4. Keep up relationships with family and friends. It’s easy to get caught up in just the two of you, but there is more to life than just the two of you as well. Family is an important calling but it’s not the only calling.
5. Have the “politically incorrect” discussions now. They will be worse if you have to bring them up in marriage. For example, If my girl is getting fat I will straight up tell her (as kindly as possible) that she’s getting overweight and my attraction for her will decline because of it.
If a woman can’t handle the truth now what makes you think she will do better in marriage? You need to know she values the truth over feelings.
(d) In your opinion, how important is pre-marital counselling (conducted by the church we’re attending)?
This depends on the quality of the pre-marital counseling. Hard to tell without looking at most material, but if it’s anything like most Christian counselors expect it to be mediocre cause everything is supposedly solved through “communication”
Personally, my girl and I are extremely prepared for marriage because we have already discussed and made boundaries about what we expect from each other in daily life (housework, cooking, cleaning, division of labor, etc.) and we have discussed what God expects of us, what we expect of each other, and many other things. We have also gone through April’s list on her expectations about marriage.
I’ve also had the discussion with her that she is still responsible for herself and her emotions. She must maintain her relationship between her and God, and not to foist things that need to be taken to God on me. This is another extremely important thing to look like because a wife that idolizes her husband can be as much of a pain in the butt as a wife that is not a Christian. She becomes overly dependent on you is not a good thing.
(e) How long should it (the pre-marital counselling) take? Is one year sufficient or too long?

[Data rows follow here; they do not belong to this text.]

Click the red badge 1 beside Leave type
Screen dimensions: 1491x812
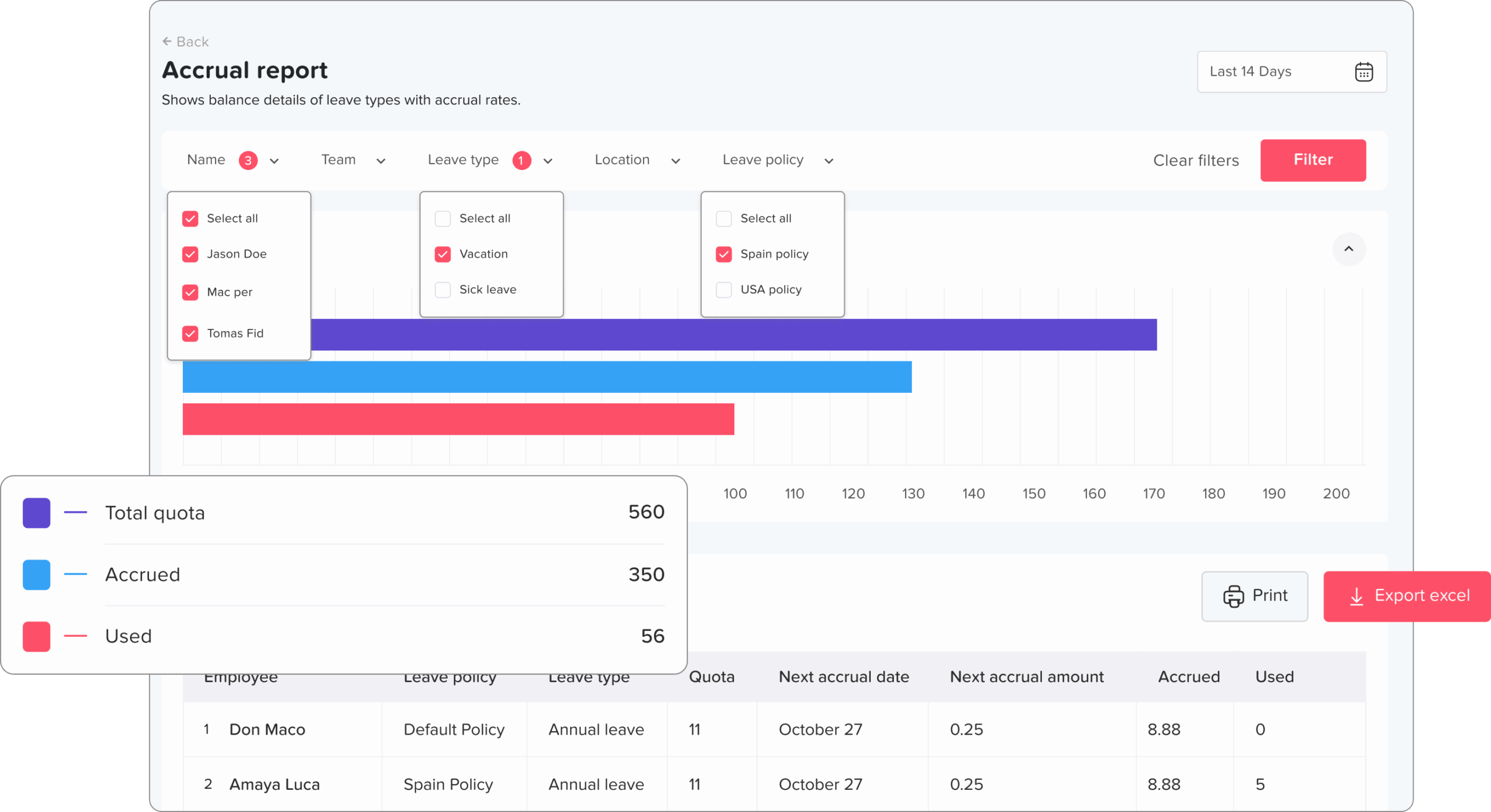tap(521, 160)
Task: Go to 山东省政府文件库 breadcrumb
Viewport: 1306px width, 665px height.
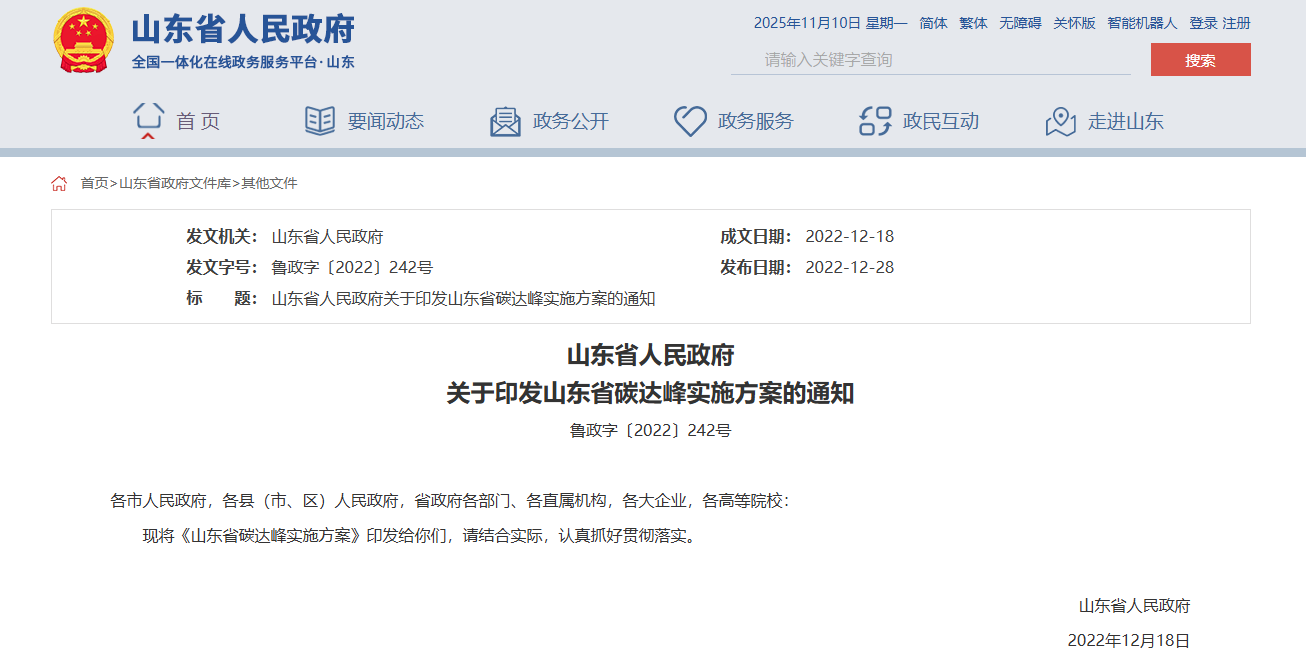Action: tap(175, 183)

To be honest that’s long for my tastes. I only want a 3-6 month engagement at most before marriage. The majority of vetting I have already done, and I think should be done prior to engagement. If you have already talked about marriage expectations and know how to communicate with difficult situations then that’s what most of the hard work is.
Of course, not every relationship will have a man who is proactive about his own pre-marital counseling and discussing the issues without an intermediary. Thus, it may be useful to go through a directed program. However, since they are offering the service I would ask about their statistics:
- How many couples have gone through
- How many successful marriages and divorces. If a Church doesn’t keep track of their divorces of those who went through the program and had counseling this is a yellow flag. Tracking divorces means they are willing to identify problem areas with their counseling that they can work on.
- Close to that is to ask what they have improved on in their counseling and what they have learned counseling. No program is perfect and if they can tell you straight up you know they are committed and invested in improving it.
Also, If my church had something like this I would ask for the quicker version, but that’s up to you if you want to try to negotiate this depending on your own preparedness.